Nicht geklärt ist freilich die Frage, wie zu verfahren ist, wenn die Krankenkasse ohne besondere Prüfung den Antrag innerhalb der Drei- bzw. Fünf-Wochen-Frist ablehnt. Tritt die Genehmigungsfiktion dann nicht ein, obschon lediglich formal zur Vermeidung des Eintritts der Fiktion eine ablehnende Entscheidung abgesetzt worden ist? Oder beginnt die Drei- oder Fünf-Wochen-Frist mit der Ablehnung erneut, so dass auch im Widerspruchsverfahren die vom Gesetzgeber gewünschte zeitnahe Entscheidung zu berücksichtigen ist (dazu Ulmer in: Eichenhofer/Wenner, SGB V, 2. Aufl., § 13 Rn. 64 m.w.N.)? Eine Fristverlängerung durch die Krankenkasse ist unabhängig hiervon möglich und könnte solche Manöver künftig entbehrlich machen.
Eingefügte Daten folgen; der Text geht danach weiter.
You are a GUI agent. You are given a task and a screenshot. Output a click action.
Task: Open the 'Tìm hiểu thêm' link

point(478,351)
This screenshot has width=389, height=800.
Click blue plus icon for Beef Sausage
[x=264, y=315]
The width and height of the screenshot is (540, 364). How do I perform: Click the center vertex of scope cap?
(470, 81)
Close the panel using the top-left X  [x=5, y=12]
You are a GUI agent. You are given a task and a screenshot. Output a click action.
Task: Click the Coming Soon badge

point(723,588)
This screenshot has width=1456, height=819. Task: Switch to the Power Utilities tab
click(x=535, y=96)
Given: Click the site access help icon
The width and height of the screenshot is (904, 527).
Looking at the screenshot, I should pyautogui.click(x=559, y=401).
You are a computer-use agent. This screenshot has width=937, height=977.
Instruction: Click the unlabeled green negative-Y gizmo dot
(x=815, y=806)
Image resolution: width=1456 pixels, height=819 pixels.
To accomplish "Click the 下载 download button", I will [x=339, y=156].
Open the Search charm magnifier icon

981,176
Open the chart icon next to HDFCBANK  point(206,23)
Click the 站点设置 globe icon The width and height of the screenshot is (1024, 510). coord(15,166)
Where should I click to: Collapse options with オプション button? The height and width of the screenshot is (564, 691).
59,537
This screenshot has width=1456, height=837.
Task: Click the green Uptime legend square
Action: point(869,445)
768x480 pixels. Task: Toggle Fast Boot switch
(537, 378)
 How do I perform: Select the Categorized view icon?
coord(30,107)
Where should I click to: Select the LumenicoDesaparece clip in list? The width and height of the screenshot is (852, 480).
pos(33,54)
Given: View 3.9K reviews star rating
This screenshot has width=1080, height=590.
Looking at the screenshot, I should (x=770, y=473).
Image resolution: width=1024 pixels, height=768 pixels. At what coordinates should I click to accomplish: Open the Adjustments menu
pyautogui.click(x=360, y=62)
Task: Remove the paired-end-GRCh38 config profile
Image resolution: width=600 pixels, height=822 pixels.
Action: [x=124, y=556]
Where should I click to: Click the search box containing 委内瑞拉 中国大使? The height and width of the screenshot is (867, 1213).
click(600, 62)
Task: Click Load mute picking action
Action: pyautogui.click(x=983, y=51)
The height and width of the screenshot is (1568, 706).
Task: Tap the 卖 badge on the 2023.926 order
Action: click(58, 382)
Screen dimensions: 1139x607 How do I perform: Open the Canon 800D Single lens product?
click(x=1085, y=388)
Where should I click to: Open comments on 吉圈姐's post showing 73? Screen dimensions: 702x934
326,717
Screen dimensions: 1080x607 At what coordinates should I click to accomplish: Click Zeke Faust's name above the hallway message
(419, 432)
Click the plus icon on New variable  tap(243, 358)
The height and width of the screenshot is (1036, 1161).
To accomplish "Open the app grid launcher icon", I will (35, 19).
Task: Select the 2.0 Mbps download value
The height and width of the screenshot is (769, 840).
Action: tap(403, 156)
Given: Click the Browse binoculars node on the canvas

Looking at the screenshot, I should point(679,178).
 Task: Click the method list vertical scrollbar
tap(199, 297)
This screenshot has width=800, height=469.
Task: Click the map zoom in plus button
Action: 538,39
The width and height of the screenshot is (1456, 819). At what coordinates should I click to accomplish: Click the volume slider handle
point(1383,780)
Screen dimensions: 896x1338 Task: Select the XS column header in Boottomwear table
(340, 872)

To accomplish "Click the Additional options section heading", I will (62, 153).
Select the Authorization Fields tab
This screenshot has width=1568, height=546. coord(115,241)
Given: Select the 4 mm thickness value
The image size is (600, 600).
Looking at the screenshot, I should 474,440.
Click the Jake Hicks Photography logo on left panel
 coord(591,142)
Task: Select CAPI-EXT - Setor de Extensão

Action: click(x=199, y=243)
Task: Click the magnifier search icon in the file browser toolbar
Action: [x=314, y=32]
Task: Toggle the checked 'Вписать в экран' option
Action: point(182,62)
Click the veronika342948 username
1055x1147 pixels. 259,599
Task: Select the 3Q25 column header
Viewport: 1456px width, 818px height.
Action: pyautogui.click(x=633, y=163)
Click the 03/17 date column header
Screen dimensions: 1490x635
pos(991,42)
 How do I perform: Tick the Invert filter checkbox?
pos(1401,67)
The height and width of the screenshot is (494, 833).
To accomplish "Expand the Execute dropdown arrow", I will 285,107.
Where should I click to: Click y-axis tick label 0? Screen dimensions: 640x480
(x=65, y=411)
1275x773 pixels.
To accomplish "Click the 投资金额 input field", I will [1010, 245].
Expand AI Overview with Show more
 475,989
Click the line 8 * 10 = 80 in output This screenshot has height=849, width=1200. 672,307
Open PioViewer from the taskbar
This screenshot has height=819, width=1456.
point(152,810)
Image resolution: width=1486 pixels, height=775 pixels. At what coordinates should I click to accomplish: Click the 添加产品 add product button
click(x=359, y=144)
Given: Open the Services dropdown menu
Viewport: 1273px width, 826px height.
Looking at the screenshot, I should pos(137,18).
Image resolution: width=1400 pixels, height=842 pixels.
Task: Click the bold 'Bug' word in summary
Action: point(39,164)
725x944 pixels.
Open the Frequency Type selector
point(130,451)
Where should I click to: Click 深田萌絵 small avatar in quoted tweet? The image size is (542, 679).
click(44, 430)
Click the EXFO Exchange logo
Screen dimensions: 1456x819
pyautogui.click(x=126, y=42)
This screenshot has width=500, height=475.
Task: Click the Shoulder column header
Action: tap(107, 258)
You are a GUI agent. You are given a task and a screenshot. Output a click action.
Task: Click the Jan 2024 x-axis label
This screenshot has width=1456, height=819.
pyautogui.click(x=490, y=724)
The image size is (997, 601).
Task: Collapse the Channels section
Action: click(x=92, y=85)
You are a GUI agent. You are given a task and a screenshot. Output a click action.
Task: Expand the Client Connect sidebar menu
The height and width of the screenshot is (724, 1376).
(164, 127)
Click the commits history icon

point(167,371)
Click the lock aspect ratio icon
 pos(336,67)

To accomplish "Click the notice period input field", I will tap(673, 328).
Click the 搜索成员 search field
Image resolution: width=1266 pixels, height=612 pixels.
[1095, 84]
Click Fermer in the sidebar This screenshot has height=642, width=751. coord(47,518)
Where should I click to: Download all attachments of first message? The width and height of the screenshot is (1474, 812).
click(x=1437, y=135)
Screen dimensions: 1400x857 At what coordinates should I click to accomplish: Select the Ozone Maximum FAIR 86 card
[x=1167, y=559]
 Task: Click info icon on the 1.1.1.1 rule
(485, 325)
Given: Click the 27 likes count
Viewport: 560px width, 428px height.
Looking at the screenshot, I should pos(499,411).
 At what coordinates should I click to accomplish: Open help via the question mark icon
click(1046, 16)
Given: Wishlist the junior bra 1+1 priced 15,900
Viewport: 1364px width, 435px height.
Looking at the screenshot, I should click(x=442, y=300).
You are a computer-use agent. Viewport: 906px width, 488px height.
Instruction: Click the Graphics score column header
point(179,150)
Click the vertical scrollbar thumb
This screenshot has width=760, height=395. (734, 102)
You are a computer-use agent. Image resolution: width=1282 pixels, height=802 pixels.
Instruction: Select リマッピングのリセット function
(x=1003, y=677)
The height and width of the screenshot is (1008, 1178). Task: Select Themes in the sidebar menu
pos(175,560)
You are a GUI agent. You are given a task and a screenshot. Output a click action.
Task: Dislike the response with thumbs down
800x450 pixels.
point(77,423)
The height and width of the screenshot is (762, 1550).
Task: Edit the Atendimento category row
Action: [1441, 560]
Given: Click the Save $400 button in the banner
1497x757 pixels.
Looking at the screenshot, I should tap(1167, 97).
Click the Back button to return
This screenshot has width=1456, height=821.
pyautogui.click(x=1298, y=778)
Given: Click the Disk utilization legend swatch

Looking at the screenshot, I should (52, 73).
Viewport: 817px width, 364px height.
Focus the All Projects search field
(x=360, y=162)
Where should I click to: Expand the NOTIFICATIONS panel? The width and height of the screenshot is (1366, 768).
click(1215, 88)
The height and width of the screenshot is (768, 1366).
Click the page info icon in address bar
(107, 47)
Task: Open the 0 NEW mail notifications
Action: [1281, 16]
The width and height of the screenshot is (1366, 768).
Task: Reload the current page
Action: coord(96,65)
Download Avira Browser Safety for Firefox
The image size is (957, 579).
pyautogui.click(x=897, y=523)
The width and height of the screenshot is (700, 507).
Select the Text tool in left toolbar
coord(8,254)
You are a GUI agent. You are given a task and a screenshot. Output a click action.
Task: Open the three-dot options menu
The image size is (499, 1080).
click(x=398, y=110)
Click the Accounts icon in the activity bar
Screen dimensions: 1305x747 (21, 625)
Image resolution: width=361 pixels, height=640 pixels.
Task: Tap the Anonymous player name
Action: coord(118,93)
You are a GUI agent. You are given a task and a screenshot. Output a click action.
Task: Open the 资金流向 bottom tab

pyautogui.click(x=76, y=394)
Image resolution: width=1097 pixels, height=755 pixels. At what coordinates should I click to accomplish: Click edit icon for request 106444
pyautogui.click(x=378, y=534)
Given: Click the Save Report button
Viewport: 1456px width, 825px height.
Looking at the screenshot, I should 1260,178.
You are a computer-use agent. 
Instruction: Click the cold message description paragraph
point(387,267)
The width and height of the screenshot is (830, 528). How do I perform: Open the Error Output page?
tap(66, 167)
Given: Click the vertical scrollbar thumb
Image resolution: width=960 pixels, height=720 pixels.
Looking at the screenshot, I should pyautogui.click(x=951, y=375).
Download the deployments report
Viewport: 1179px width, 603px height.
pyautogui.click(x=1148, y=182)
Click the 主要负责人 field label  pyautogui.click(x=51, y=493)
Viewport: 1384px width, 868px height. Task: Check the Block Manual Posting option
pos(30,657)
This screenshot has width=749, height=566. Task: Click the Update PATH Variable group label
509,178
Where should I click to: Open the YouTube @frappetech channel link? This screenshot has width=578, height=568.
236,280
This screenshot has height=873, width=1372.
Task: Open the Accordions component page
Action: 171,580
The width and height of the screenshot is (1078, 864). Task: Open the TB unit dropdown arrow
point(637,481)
Es wird, neben der genauen Angabe der erforderlichen weiteren Bearbeitungszeit, dann nur konkret darzulegen sein, aus welchen Gründen eine fristgerechte Entscheidung nicht möglich gewesen ist, um mehr Zeit zur Entscheidung zu gewinnen.
Wird, so dürfte die BSG-Entscheidung darüber hinaus zu bewerten sein, der Antrag konkret auf ein nicht geeignetes Krankenhaus bezogen oder von vornherein eine stationäre Krankenhausbehandlung im Ausland beantragt, könnte unabhängig von der medizinischen Indikation als solcher eine ablehnende Entscheidung ergehen, so dass für die Versicherten im Ergebnis eine zeitnahe Genehmigungsfiktion unterbleibt und für die Krankenkasse wirtschaftlich betrachtet eine ansonsten wohl zu erbringende Kostenerstattung entfällt.